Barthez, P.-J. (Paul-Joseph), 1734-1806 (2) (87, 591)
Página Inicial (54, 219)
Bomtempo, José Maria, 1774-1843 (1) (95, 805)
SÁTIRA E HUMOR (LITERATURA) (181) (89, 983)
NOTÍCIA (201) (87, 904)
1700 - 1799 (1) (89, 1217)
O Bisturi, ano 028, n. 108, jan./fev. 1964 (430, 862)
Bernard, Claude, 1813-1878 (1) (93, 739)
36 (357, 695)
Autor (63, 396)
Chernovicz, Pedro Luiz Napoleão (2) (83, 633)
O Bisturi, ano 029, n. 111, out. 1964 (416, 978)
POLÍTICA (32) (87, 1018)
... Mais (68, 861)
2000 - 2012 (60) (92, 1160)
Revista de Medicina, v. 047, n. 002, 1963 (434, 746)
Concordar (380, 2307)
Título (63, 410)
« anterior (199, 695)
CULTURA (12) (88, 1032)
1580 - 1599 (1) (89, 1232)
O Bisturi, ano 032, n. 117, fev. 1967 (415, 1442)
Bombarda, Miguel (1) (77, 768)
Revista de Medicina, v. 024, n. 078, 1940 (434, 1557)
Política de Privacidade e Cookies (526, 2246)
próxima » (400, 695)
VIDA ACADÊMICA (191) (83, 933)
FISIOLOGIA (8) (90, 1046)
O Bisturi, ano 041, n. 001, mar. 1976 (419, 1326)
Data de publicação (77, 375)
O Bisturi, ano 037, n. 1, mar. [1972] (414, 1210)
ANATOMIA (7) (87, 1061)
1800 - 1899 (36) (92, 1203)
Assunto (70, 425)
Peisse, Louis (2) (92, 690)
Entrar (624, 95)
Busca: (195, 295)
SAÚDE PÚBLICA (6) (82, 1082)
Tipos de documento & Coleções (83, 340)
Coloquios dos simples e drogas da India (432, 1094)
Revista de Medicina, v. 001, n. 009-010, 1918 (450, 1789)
==
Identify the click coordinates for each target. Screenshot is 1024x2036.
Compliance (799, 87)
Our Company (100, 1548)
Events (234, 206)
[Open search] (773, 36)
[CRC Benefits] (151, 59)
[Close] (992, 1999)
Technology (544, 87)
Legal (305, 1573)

- INSTRUCTIONS TO FOLLOW
Rewrite the data from the line that has "O Bisturi, ano 028, n." through the line that has "ANATOMIA (7) (87, 1061)", replacing every "Bisturi" with "Escalpelo" and keeping everything else the same.

- OUTPUT
O Escalpelo, ano 028, n. 108, jan./fev. 1964 (430, 862)
Bernard, Claude, 1813-1878 (1) (93, 739)
36 (357, 695)
Autor (63, 396)
Chernovicz, Pedro Luiz Napoleão (2) (83, 633)
O Escalpelo, ano 029, n. 111, out. 1964 (416, 978)
POLÍTICA (32) (87, 1018)
... Mais (68, 861)
2000 - 2012 (60) (92, 1160)
Revista de Medicina, v. 047, n. 002, 1963 (434, 746)
Concordar (380, 2307)
Título (63, 410)
« anterior (199, 695)
CULTURA (12) (88, 1032)
1580 - 1599 (1) (89, 1232)
O Escalpelo, ano 032, n. 117, fev. 1967 (415, 1442)
Bombarda, Miguel (1) (77, 768)
Revista de Medicina, v. 024, n. 078, 1940 (434, 1557)
Política de Privacidade e Cookies (526, 2246)
próxima » (400, 695)
VIDA ACADÊMICA (191) (83, 933)
FISIOLOGIA (8) (90, 1046)
O Escalpelo, ano 041, n. 001, mar. 1976 (419, 1326)
Data de publicação (77, 375)
O Escalpelo, ano 037, n. 1, mar. [1972] (414, 1210)
ANATOMIA (7) (87, 1061)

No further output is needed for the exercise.